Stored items

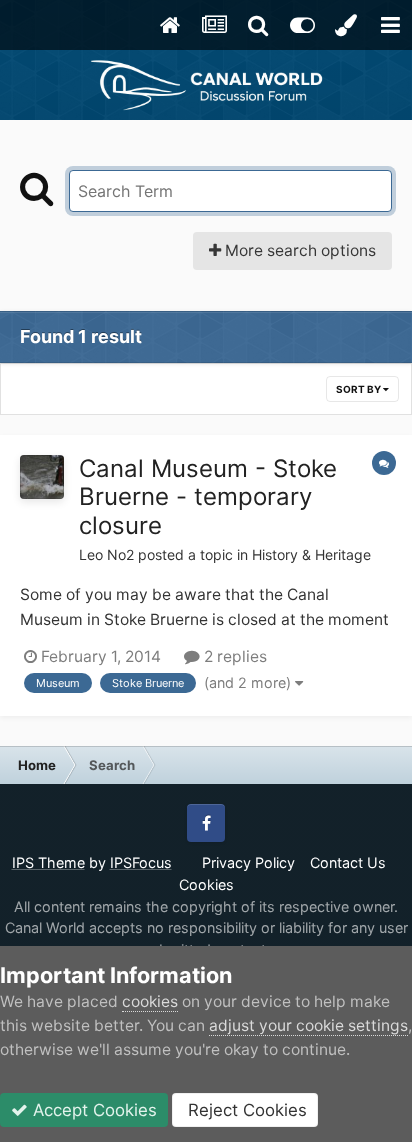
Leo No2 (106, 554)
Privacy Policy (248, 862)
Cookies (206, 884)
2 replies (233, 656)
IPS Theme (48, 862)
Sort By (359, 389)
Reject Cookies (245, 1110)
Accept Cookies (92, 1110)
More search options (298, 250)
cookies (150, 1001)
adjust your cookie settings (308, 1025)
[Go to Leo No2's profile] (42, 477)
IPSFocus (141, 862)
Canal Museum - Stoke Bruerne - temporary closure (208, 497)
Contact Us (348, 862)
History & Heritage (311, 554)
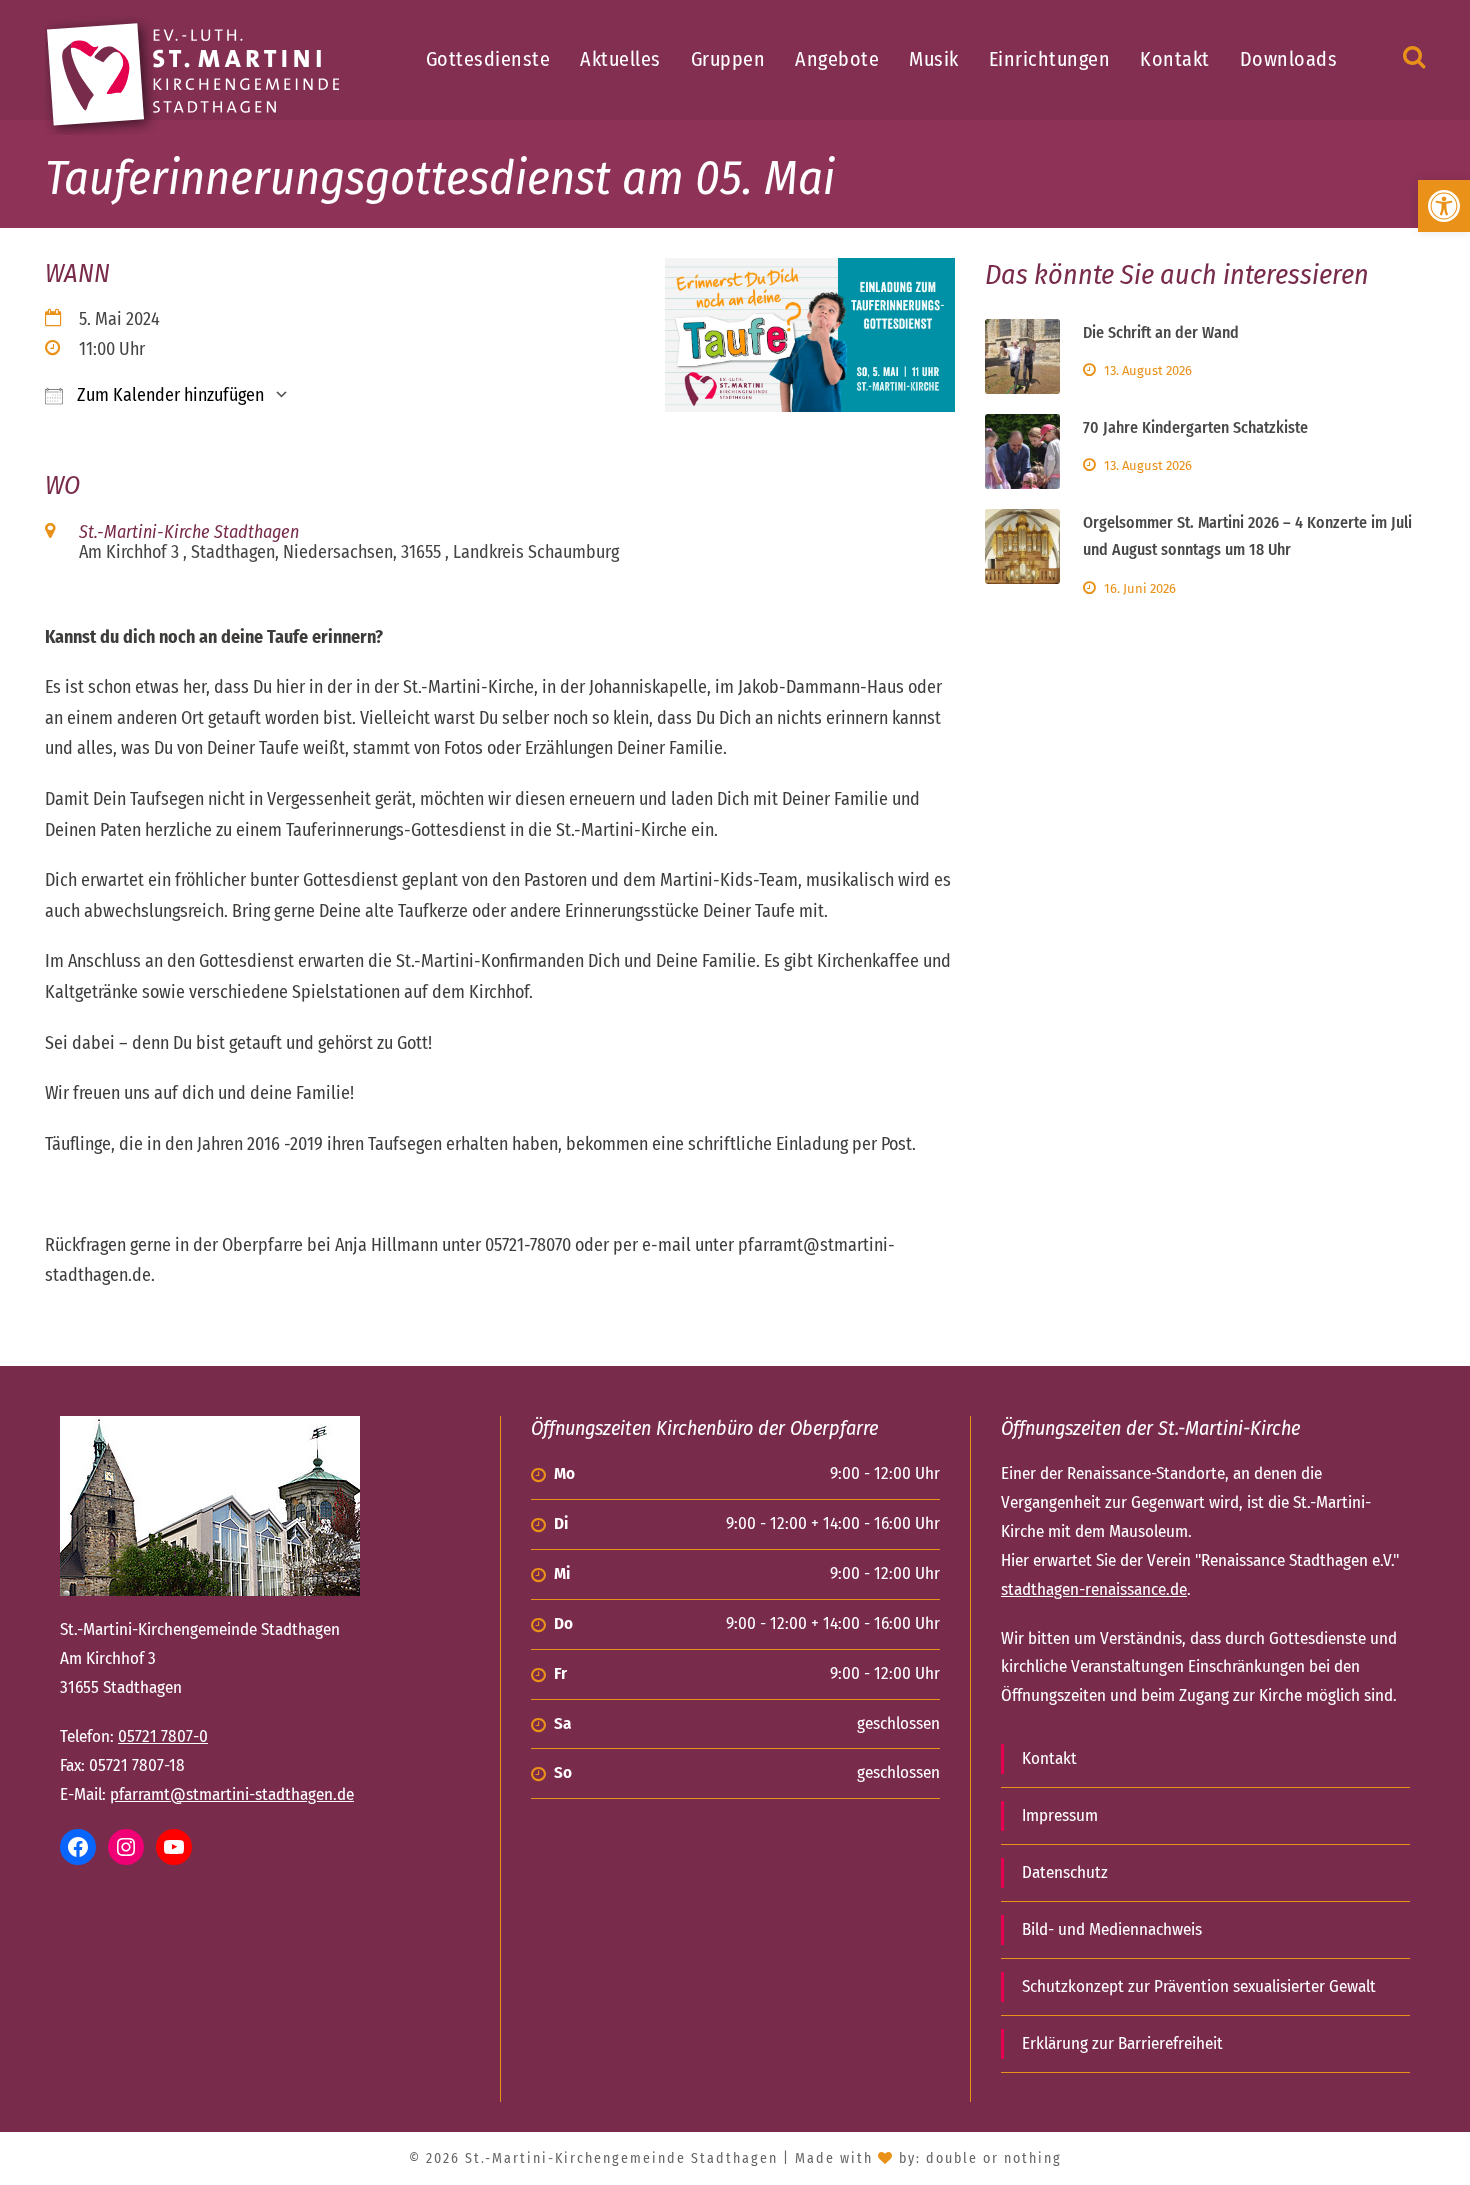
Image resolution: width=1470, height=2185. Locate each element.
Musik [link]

• _Exercise details_
Could you write out again, exactly, the lines from the line containing "2 replies (233, 656)" through the last line of the records above? Leave out the pictures.

• _Response_
2 replies (233, 656)
IPS Theme (48, 862)
Sort By (359, 389)
Reject Cookies (245, 1110)
Accept Cookies (92, 1110)
More search options (298, 250)
cookies (150, 1001)
adjust your cookie settings (308, 1025)
[Go to Leo No2's profile] (42, 477)
IPSFocus (141, 862)
Canal Museum - Stoke Bruerne - temporary closure (208, 497)
Contact Us (348, 862)
History & Heritage (311, 554)
Image resolution: width=1470, height=2185. Locate each element.
Musik [link]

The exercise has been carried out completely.